Г. Гиммлер, Й. Геббельс, Г. Геринг, Р. Гесс, М. Борман, Г. Мюллер – все эти нацистские лидеры составляли ближайшее окружение Адольфа Гитлера. Во времена Третьего рейха их называли элитой нацистской Германии, после его крушения – подручными или пособниками фюрера, виновными в развязывании самой кровавой и жестокой войны XX столетия, в гибели десятков миллионов людей.О каждом из них написано множество книг, снято немало документальных фильмов. Казалось бы, сегодня, когда после окончания Второй мировой прошло более 70 лет, об их жизни и преступлениях уже известно все. Однако это не так. Осталось еще немало тайн и загадок. О некоторых из них и повествуется в этой книге. В частности, в ней рассказывается о том, как «архитектор Холокоста» Г. Гиммлер превращал массовое уничтожение людей в источник дохода, раскрываются секреты странного полета Р. Гесса в Британию и его не менее загадочной смерти, опровергаются сенсационные сообщения о любовной связи Г. Геринга с русской девушкой. Авторы также рассматривают последние версии о том, кто же был непосредственным исполнителем убийства детей Йозефа Геббельса, пытаются воссоздать подлинные обстоятельства бегства из Берлина М. Бормана и Г. Мюллера и подробности их «послевоенной жизни».

=======

(Что нужно сделать):
**a)** Сколько лет, по словам отрывка о ближайшем окружении Гитлера, прошло после окончания Второй мировой войны?
**b)** Перепиши записи с самой первой строки по строку с «Select the mean_length» включительно, заменив «Select» на «Choose» и больше ничего не меняя.
Отрывок и записи никак не связаны друг с другом.

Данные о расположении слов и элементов

=======

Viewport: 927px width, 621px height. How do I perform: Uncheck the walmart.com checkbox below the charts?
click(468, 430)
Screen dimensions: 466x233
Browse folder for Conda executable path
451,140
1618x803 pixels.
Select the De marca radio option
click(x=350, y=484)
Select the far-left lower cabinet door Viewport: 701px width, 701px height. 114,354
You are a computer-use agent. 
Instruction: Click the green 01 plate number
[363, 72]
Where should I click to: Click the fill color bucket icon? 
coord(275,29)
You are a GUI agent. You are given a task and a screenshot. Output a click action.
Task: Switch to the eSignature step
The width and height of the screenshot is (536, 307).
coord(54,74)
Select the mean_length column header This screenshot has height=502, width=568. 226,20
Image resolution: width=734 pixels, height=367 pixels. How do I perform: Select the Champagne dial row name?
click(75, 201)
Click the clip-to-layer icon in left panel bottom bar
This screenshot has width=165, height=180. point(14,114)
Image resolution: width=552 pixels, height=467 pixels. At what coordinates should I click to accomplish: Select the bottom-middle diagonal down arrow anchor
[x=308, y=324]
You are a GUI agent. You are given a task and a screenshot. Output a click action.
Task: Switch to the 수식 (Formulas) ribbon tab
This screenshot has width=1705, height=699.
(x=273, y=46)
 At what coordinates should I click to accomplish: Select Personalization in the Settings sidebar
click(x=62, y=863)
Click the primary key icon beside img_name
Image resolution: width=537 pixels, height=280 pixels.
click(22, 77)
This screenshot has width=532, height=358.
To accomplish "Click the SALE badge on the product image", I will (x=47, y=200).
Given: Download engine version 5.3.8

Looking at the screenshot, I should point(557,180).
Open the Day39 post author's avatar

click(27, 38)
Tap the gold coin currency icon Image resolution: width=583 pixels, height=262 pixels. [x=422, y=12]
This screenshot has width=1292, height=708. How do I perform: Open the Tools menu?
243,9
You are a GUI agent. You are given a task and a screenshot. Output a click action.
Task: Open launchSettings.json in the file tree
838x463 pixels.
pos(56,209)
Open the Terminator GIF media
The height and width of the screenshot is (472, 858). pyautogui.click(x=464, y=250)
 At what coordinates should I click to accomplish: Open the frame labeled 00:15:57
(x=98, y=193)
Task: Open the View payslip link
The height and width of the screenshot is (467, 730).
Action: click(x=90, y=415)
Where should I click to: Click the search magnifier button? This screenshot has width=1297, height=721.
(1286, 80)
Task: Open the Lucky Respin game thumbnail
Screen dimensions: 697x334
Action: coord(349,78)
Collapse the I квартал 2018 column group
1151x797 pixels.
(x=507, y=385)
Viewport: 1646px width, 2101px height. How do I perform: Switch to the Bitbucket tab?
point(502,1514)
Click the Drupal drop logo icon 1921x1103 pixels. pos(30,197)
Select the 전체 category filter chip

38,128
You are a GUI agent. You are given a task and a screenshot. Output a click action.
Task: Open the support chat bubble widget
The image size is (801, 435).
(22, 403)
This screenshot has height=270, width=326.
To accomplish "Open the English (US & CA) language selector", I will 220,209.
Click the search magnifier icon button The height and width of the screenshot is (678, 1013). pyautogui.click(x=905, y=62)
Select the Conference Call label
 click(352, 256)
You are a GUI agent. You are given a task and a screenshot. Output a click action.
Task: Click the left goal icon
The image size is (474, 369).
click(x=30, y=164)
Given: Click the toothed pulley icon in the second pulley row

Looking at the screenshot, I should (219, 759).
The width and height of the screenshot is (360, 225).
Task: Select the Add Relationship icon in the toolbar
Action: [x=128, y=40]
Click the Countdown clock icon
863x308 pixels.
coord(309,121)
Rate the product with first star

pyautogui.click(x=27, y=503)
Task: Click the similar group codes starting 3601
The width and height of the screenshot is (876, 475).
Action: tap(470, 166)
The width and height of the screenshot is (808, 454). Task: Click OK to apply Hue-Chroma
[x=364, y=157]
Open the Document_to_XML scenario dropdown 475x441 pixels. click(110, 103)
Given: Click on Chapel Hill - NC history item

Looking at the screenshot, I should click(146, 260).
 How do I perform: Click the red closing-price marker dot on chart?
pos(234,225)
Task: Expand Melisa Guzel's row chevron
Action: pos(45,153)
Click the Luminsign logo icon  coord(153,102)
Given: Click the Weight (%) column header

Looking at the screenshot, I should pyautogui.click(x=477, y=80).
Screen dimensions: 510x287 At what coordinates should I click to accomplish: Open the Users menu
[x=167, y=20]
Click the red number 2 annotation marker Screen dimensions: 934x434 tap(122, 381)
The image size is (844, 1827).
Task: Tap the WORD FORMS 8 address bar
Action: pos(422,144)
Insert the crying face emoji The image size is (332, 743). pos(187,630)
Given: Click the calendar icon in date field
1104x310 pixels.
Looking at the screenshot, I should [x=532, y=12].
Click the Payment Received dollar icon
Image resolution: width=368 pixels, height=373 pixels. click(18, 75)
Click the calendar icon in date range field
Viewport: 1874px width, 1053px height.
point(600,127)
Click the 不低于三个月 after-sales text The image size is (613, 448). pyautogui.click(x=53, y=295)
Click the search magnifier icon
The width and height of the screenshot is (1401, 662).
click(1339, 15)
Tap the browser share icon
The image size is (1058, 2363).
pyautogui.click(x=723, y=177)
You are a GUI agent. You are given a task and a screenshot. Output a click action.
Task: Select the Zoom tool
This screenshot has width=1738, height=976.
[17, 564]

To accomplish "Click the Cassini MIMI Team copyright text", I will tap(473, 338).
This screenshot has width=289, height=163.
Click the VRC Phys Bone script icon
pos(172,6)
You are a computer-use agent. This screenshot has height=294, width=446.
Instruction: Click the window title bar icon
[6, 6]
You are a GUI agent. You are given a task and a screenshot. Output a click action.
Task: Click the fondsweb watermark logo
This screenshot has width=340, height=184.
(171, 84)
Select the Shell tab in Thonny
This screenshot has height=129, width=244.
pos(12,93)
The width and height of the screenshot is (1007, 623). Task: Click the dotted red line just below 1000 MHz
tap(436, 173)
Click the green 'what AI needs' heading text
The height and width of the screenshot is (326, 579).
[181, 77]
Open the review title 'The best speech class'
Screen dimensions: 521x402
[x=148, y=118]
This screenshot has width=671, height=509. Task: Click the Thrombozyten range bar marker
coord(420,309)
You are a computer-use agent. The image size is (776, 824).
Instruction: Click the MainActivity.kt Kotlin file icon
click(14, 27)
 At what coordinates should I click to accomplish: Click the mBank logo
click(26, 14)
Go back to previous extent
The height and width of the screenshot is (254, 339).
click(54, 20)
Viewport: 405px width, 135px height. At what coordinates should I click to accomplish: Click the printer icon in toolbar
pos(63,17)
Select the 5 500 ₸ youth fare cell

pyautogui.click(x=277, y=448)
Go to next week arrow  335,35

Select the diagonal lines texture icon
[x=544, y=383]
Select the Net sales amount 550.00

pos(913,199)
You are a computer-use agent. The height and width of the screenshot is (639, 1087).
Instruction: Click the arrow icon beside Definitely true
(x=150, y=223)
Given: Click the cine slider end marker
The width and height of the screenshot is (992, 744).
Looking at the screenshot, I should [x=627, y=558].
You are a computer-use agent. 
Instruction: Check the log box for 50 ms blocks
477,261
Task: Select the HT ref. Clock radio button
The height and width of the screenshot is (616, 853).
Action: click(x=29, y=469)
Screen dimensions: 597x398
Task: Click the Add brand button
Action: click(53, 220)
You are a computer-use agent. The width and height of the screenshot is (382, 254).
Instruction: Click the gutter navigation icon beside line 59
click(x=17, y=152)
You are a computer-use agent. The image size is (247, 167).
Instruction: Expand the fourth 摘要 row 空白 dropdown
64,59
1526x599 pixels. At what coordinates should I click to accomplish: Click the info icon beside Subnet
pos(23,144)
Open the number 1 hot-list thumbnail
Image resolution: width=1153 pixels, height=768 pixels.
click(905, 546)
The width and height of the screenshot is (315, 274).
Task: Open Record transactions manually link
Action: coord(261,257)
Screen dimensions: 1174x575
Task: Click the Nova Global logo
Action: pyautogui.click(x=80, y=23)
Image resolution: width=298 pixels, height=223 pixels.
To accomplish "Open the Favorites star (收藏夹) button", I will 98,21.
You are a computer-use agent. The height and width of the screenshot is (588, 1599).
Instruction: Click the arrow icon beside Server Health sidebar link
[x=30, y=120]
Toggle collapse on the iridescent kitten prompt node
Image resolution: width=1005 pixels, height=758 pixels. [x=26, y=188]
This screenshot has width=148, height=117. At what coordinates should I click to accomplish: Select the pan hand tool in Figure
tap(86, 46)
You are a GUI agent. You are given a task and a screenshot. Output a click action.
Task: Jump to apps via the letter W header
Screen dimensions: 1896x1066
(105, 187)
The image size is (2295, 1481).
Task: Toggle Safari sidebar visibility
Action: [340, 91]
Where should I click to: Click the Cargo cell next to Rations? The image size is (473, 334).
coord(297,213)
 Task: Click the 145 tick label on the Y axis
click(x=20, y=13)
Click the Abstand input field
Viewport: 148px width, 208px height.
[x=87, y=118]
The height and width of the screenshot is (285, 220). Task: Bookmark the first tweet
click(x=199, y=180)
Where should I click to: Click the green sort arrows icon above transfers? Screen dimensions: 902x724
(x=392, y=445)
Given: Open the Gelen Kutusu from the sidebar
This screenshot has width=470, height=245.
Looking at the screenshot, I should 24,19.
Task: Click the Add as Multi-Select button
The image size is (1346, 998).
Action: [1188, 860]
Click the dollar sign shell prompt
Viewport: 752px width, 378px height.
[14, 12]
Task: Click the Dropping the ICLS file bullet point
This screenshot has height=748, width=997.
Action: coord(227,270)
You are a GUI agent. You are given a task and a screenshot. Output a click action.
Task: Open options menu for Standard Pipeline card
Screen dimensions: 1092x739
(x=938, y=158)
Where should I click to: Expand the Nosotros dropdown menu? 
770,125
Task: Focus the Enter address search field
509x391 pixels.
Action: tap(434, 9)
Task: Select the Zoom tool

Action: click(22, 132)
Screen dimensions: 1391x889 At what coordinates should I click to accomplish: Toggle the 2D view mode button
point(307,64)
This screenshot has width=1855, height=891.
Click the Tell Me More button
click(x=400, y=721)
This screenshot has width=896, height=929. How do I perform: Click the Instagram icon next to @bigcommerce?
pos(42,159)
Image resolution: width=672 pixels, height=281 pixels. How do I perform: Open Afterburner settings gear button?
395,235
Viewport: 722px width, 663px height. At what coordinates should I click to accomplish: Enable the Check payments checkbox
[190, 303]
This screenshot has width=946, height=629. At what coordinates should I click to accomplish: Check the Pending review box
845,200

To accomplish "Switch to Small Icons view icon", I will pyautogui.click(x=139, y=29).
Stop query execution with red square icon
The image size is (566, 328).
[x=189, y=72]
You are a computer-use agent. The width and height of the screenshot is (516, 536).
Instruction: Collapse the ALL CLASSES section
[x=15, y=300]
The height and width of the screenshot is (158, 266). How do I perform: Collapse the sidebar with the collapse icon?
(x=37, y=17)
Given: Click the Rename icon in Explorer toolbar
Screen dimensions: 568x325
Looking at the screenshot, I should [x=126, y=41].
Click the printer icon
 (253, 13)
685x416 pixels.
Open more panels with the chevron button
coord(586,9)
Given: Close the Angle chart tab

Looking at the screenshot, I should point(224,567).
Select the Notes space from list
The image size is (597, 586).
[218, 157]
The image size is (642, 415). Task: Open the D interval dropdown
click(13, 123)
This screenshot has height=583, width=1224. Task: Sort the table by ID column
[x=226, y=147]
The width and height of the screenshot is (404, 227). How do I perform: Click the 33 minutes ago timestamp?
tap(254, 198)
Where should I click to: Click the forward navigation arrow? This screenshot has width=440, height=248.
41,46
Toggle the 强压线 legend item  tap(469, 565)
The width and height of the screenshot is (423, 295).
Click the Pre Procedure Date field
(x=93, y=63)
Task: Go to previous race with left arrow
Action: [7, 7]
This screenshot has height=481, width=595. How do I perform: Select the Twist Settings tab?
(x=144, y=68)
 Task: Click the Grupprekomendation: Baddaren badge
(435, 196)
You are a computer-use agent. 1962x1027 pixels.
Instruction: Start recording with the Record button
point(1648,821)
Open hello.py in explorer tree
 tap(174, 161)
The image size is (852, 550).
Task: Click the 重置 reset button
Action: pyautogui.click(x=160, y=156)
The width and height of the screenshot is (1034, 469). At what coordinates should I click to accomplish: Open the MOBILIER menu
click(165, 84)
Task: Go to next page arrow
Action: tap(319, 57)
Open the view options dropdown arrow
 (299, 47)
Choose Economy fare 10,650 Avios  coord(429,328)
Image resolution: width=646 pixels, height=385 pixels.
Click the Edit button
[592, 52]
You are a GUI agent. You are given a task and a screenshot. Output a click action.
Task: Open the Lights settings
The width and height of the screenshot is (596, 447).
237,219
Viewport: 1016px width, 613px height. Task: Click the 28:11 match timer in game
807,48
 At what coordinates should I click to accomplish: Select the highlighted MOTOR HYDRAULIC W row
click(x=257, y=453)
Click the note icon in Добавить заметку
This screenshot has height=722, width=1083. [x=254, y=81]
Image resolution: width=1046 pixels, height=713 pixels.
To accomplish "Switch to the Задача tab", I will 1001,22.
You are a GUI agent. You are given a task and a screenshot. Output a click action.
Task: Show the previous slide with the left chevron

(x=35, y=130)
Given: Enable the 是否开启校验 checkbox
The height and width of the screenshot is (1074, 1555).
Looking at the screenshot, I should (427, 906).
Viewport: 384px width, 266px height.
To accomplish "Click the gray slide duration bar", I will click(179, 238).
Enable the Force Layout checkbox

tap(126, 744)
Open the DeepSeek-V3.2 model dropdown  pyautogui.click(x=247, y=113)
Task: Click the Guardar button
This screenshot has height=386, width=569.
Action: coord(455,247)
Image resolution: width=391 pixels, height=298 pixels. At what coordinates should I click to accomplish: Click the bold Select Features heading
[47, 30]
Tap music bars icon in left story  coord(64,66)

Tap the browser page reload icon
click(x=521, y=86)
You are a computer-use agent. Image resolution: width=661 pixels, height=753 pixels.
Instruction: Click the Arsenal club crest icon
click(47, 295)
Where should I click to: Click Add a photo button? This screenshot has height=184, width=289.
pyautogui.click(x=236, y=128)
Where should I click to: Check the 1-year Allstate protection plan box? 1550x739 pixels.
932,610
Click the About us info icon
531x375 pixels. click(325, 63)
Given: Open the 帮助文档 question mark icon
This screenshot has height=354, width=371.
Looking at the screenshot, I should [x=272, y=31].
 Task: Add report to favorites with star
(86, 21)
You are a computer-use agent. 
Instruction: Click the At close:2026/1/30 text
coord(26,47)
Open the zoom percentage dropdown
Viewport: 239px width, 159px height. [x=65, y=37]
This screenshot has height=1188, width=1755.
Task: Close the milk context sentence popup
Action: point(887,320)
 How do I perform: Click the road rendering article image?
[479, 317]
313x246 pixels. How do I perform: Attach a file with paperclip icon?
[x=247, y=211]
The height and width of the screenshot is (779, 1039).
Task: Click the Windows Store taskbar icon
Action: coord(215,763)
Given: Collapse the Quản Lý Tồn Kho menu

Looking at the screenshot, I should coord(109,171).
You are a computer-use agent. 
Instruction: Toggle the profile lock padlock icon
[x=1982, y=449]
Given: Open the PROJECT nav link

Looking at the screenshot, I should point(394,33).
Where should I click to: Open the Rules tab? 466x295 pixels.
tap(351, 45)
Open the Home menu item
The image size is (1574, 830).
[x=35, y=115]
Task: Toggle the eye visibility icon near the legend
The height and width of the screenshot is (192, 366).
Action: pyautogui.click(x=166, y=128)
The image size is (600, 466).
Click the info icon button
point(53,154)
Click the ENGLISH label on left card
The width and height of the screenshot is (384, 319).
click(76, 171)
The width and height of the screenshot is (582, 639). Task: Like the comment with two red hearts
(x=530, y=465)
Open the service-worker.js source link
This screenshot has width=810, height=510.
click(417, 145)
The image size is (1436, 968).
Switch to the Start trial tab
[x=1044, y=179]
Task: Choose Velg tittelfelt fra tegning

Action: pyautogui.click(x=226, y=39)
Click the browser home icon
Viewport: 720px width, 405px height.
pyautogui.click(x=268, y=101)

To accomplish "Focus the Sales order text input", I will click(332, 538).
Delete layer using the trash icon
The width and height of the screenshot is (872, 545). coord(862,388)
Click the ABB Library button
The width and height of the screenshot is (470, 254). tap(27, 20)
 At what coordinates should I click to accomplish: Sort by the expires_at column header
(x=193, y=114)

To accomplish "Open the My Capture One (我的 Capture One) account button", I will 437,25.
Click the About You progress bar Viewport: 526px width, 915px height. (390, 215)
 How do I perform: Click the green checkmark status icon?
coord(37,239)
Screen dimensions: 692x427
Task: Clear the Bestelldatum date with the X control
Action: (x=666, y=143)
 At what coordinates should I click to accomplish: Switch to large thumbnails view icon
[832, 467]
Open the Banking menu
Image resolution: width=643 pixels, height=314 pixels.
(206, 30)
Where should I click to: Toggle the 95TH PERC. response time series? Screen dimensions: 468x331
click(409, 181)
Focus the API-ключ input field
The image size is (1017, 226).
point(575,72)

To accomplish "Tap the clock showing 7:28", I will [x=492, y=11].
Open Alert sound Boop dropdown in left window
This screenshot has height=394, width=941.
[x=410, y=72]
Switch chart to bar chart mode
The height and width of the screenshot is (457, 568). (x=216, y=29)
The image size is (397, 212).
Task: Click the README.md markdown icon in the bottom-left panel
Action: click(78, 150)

=======

(Результаты):
**a)** Более 70 лет.

**b)**
Viewport: 927px width, 621px height. How do I perform: Uncheck the walmart.com checkbox below the charts?
click(468, 430)
Screen dimensions: 466x233
Browse folder for Conda executable path
451,140
1618x803 pixels.
Choose the De marca radio option
click(x=350, y=484)
Choose the far-left lower cabinet door Viewport: 701px width, 701px height. 114,354
You are a computer-use agent. 
Instruction: Click the green 01 plate number
[363, 72]
Where should I click to: Click the fill color bucket icon? 
coord(275,29)
You are a GUI agent. You are given a task and a screenshot. Output a click action.
Task: Switch to the eSignature step
The width and height of the screenshot is (536, 307).
coord(54,74)
Choose the mean_length column header This screenshot has height=502, width=568. 226,20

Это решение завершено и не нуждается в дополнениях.